5.0 CONTINUING TARGETED PROJECTS
Some projects initiated in previous years are not related directly to the Focus Areas, but they are responsive to areas of high-priority interest. These projects include:
- Development of more predictive animal models of occupational respiratory allergy to chemicals (IMM9903). This project involves developing mouse models of airway hyper-responsiveness to chemicals, using advanced approaches that include the identification of potential markers (cytokines) of effects.

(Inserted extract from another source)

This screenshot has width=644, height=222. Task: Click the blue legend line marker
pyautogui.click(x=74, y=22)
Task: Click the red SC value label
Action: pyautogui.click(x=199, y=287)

- Through genomic studies using transgenic mice, investigators will seek linkages between fetal exposures to endocrine active agents (natural and artificial) and biomarkers of breast cancer in adults (RSK0015-02).
- A recently completed LRI project entailed a broad evaluation of 185 previously published epidemiological studies of mortality and cancer incidence in chemical industry workers, using meta-analytical statistical techniques. A follow-up study extends the original analysis with the aim of gaining a more complete understanding of the potential roles that research methodology and environmental or occupational influences may play in identifying and interpreting the findings of these types of systematic, quantitative analyses. Studies such as these can provide important information regarding where uncertainties in interpretation could be most reduced through additional efforts to collect exposure data (EPI0101).
- Assessing risks to ecosystems is challenging because of the great diversity of subjects and dynamic systems to be evaluated. For example, differences between forests and individual trees of different species have to be considered, as do differences among fish, birds, and land mammals, as well as between rural and urban habitats. This situation is further complicated because environmental data are limited. Therefore, ecosystem risk assessors worldwide are trying to develop a more scientifically sound basis for the necessary guidance on environmental risk estimates and risk management approaches. The LRI’s contribution to this goal is to sponsor projects that demonstrate a novel, systematic approach for identifying and assessing dominant stressors at stream and river sites (EEE0018), and develop a risk assessment scheme to better assess the fate of chemicals and their effects on soil ecosystem structure and functioning (EEE0019).